Piperazine Derivatives Attenuate Scopolamine-Induced Memory Deficits by Modulating Neuroinflammation and Oxidative Stress via the NF-κB/TNF-α/COX-2 Pathway

Oxidative stress-induced neuro-inflammatory events are common in neurodegenerative illnesses, addressing neuro-inflammation and oxidative distress could be an effective approach for ameliorating the typical effects associated with scopolamine-induced neurodegeneration. Elevated levels of tumor necrosis factor-alpha (TNF-α), nuclear factor-B (p-NF-B), and pyrin domain-containing protein 3 were associated with changes in antioxidant enzyme levels NLRP3 (NOD-, LRR–and pyrin domain-containing protein 3).
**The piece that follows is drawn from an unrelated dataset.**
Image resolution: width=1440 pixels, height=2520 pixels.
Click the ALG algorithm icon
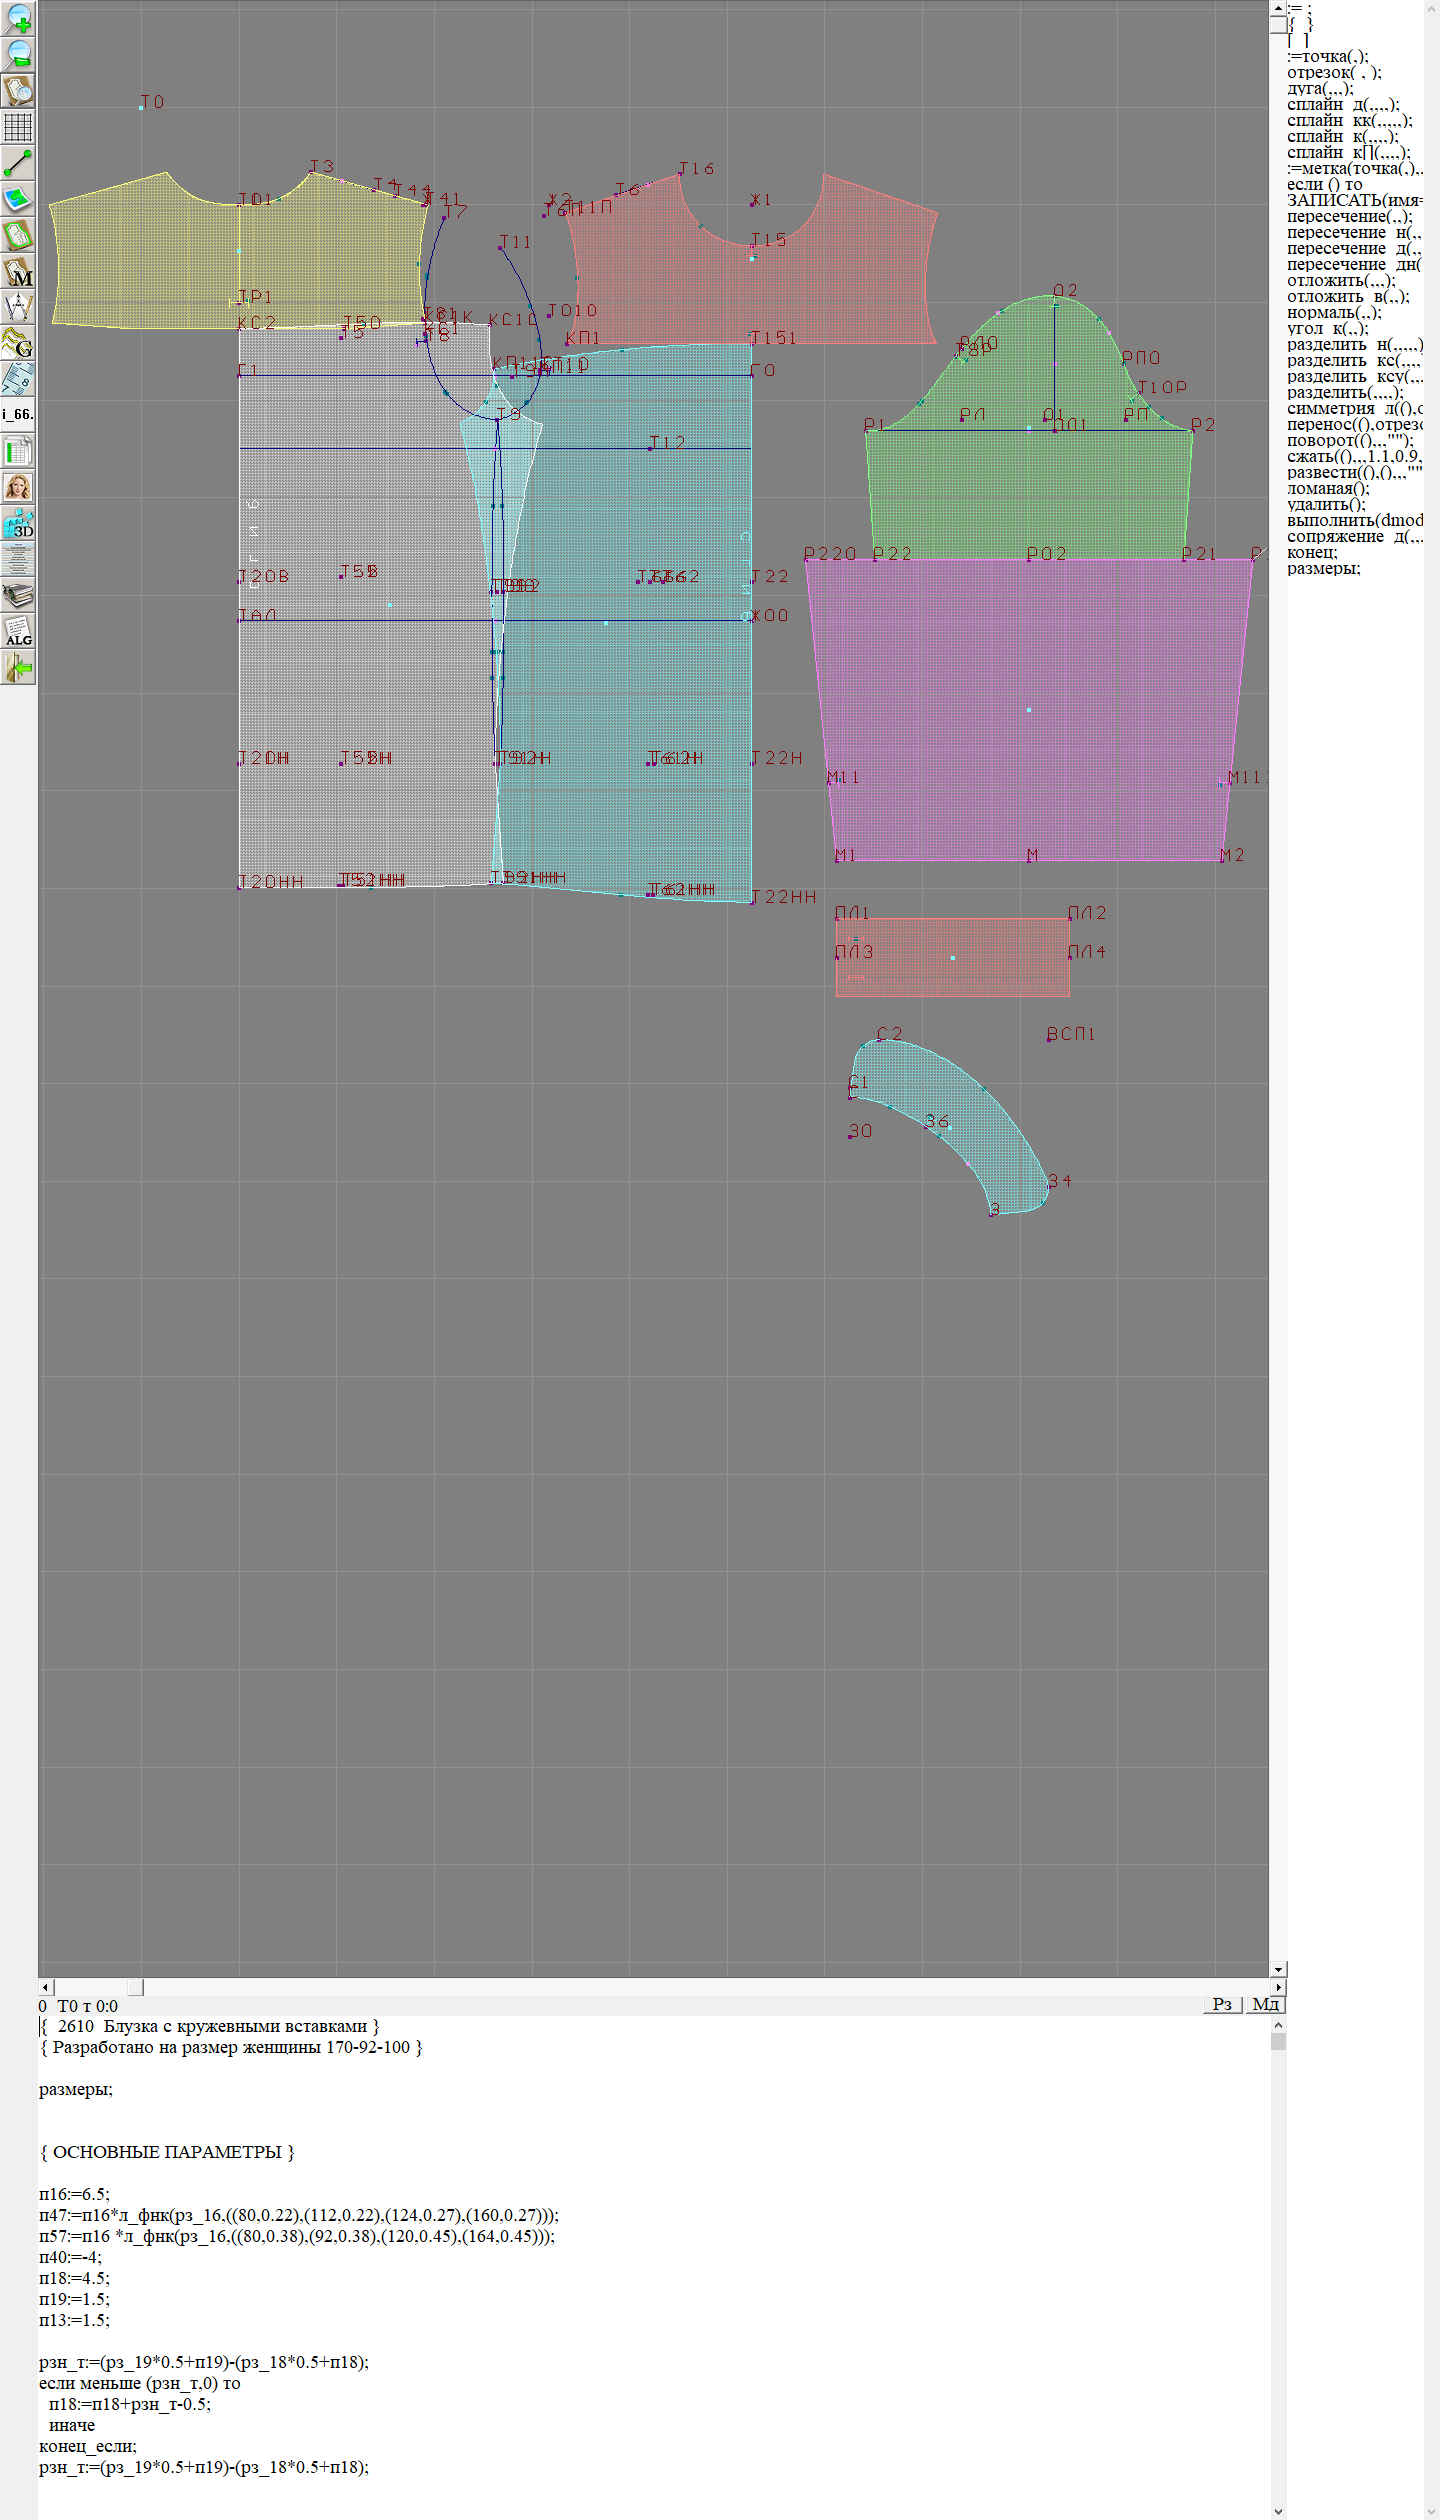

The present study aimed to synthesize a series of piperazine derivatives and evaluate their neuroprotective effects in mice with scopolamine-induced learning and memory impairments. The synthesized derivatives 2(a–i) were characterized spectroscopically using proton NMR (¹H-NMR) and carbon-13 NMR which were then tested for their antioxidant potential. Based on the strong antioxidant activity of compounds 2b, 2f and 2h were selected for further investigation of their neuroprotective potential. The result of the study indicated the neuroprotective role of 2b, 2f, and 2h which reduced neuro-inflammation, oxidative stress, and memory impairment. Among these three derivatives 2h significantly reduced the elevated level of cyclooxygenase-2 (COX-2, p-NF-B, and TNF-α). Molecular docking analysis supported our hypothesis by showing strong binding affinity of all synthesized compounds with selected targets (COX-2 and TNF-α). Overall, our findings suggest that these derivatives could serve as lead compounds for further drug development aimed at controlling neuro-inflammation and neurodegeneration.